- Born: Mao Weishu (毛维书) 15 January 1934 Jiangshan County, Jiangsu, China
- Died: 18 May 2023 (aged 89) Hangzhou, Zhejiang, China
- Education: Shanghai Medical College, Fudan University
- Scientific career
- Fields: Virology
- Workplaces: Hangzhou Medical College

= Mao Jiangsen =

Chinese virologist (1934–2023)

Mao Jiangsen (毛江森 (Máo Jiāngsēn); 15 January 1934 – 18 May 2023) was a Chinese virologist, and an academician of the Chinese Academy of Sciences.

He was a representative of the 14th and 15th National Congress of the Chinese Communist Party.

==Biography==
Mao was born Mao Weishu (毛维书 (毛維書)) into a family of farming background in Jiangshan County (now Jiangshan), Jiangsu, on 15 January 1934. He attended Hecang Village Primary School (贺仓村小学), Qinghu Central Primary School (清湖镇中心小学), Jiangshan County Middle School (江山县立中学), Hangzhou Xinqun High School (私立杭州新群高级中学), and Zhejiang Provincial Hangzhou High school (浙江省立杭州高级中学). He joined the Communist Youth League of China in January 1951 and in September enrolled at the National Shanghai Medical College (now Shanghai Medical College, Fudan University). He became a member of the Chinese Communist Party in October 1953.

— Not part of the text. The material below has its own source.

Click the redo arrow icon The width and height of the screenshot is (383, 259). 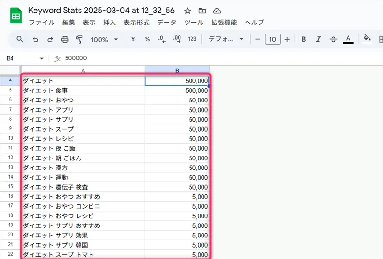coord(50,39)
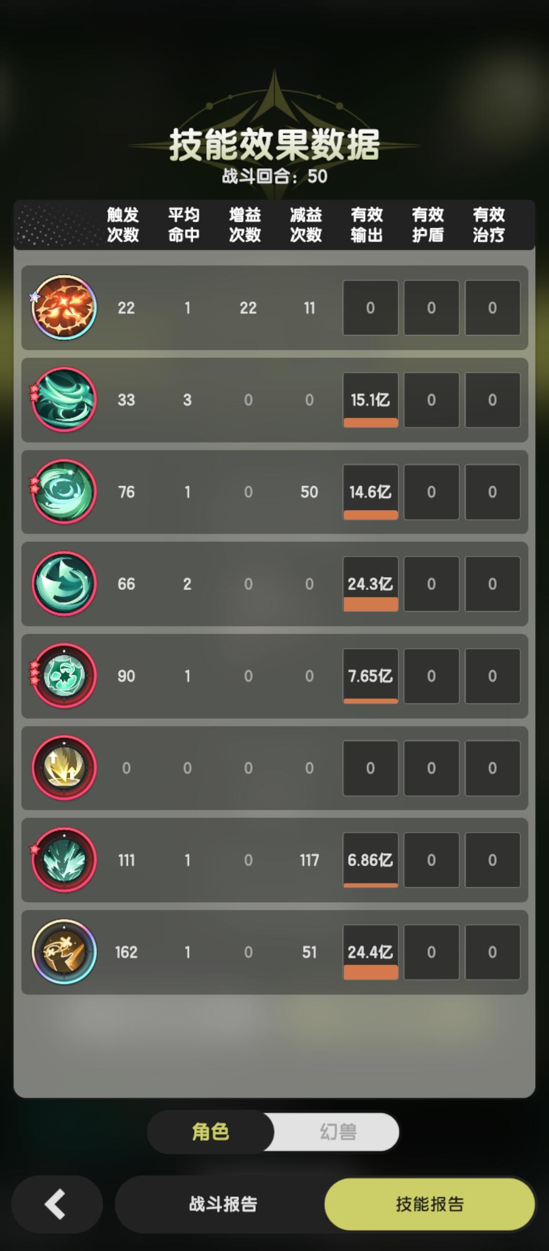Tap the 15.1亿 effective output cell
Screen dimensions: 549x1251
pos(371,400)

After university in 1957, he was despatched to the Department of Virology, Chinese Academy of Medical Sciences. In early 1958, he was sent to a natural village in Shangyuan Township, Changping County (now Changping District of Beijing) to do farm works, and returned to the Chinese Academy of Medical Sciences in May 1963.

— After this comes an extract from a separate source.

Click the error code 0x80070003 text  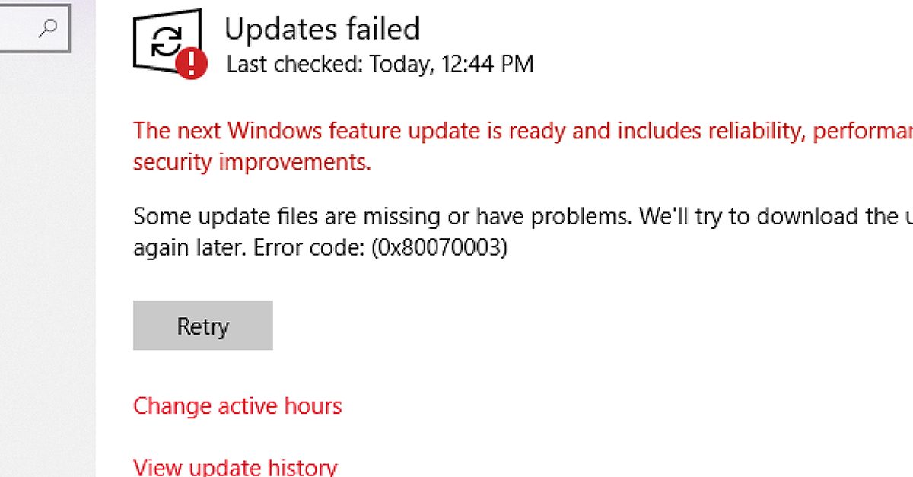[439, 248]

In 1966, the Cultural Revolution broke out, he was transferred to Anmenkou Commune Health Center in Kang County, northwest China's Gansu province. In September 1972, he became a member of the Gansu Provincial Health and Epidemic Prevention Station. He went with the medical and health team of Gansu to the 1976 Tangshan earthquake disaster area for medical assistance in 1976.

In January 1978, he was transferred to Zhejiang Provincial People's Health Experimental Institute (now Zhejiang Academy of Medical Sciences). In March 1987, he became a researcher at Zhejiang Medical Research Institute, and served as vice president in June of that same year. He moved up the rank to become president in July 1991. He retired in July 2018.

He died of an illness in Hangzhou, Zhejiang, on 18 May 2023, aged 89.

==Honours and awards==
- November 1991 Member of the Chinese Academy of Sciences (CAS)
- 2001 State Science and Technology Progress Award (Second Class) for the protective effect and immune strategy of live attenuated hepatitis a vaccine.